When all the assumed sound velocities are completed, the optimum sound speed is determined from the change in the density of speckle noise due to the switching of the assumed sound speed in step S36. Specifically, as shown in FIG. 10, it is determined that the assumed sound speed at which the density of speckle noise is maximum is the optimum sound speed.
Note that the optimum sound speed determination unit 32 may extract a speckle component based only on the phase difference. Further, the speckle position may be determined based on one of the phase difference in the depth direction of the subject and the phase difference in the arrangement direction of the elements of the ultrasonic transmission / reception means. Further, the optimum sound speed may be determined based on a two-dimensional phase difference.
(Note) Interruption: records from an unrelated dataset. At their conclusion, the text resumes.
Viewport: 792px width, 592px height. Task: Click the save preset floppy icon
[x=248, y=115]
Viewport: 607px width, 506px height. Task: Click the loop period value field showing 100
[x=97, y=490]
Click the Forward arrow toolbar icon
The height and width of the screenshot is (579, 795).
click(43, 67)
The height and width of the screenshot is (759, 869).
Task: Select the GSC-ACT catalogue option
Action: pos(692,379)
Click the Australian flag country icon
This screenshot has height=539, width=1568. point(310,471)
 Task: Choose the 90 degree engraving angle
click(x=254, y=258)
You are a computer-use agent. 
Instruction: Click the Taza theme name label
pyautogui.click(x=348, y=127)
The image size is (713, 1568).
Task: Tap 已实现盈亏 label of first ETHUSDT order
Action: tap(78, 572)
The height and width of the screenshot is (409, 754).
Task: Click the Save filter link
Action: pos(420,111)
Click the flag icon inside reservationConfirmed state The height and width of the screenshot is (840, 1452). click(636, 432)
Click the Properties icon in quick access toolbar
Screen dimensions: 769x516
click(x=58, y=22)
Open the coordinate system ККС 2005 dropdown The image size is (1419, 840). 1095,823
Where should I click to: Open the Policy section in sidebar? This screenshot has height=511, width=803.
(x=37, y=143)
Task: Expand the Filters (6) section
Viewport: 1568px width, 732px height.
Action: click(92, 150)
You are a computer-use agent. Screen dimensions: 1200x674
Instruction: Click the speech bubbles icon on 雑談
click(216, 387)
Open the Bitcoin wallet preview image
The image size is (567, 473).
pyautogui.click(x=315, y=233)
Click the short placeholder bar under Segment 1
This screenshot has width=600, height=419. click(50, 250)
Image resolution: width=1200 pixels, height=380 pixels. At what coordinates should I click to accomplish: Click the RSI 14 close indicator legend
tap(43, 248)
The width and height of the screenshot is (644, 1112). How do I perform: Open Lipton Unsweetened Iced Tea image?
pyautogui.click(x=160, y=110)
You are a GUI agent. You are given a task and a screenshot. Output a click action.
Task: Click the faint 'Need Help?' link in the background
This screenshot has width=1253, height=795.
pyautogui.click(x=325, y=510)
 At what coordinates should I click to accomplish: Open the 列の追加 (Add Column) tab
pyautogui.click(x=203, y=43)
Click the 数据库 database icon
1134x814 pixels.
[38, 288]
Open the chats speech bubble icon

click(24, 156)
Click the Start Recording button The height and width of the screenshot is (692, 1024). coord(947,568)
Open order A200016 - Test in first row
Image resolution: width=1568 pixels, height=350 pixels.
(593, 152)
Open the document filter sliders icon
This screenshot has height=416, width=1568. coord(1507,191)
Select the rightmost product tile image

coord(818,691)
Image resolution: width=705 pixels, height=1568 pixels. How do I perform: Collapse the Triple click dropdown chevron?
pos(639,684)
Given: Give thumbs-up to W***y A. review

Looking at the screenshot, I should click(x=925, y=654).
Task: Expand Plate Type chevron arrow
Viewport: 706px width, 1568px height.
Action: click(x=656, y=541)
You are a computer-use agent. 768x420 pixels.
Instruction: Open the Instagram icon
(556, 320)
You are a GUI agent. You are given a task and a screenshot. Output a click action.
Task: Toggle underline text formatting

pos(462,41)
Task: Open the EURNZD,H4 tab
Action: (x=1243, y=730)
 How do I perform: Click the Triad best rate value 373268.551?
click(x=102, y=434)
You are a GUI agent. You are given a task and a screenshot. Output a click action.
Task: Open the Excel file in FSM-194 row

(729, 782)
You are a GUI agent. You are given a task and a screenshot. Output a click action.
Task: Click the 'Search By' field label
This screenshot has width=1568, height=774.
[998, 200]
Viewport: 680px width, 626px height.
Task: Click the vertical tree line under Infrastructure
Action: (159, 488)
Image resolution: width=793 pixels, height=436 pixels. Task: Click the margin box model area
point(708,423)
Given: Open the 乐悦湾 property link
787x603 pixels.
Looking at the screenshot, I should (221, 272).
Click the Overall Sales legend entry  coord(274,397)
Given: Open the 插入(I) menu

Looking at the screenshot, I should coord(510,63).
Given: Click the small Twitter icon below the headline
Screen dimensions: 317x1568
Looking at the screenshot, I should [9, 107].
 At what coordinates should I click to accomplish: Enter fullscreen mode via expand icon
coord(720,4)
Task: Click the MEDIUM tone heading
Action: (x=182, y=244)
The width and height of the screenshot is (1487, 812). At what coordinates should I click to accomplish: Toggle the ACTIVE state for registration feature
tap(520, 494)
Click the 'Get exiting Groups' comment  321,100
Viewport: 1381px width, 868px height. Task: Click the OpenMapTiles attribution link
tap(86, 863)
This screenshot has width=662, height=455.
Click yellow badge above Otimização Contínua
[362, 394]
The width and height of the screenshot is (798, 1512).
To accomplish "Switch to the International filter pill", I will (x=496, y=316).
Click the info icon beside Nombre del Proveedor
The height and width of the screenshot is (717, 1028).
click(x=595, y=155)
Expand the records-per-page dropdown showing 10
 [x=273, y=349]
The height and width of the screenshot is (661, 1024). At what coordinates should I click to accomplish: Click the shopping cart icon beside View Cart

  Further, the optimum sound speed determination unit 32 may determine the speckle position based only on the amplitude. In addition, the case where the optimal sound speed is acquired using the total sum of the magnitudes of the phase differences in the first embodiment will be described, and the case where the optimal sound speed is acquired using the high frequency components of the phase differences in the second embodiment will be described. In the third embodiment, the case where the optimum sound speed is acquired using the density of the speckle component has been described. However, these (“the sum of the magnitudes of the phase difference”, “the high frequency component of the phase difference”, “the speckle”). The optimum sound speed may be acquired by a combination of “component density”).

<Fourth embodiment>
In the fourth embodiment, the optimum sound speed is obtained for each ROI for a plurality of ROIs (also referred to as “regions of interest”) in the space corresponding to the subject, and a plurality of images respectively generated by the plurality of optimum sound speeds are synthesized. Then, a composite image is displayed.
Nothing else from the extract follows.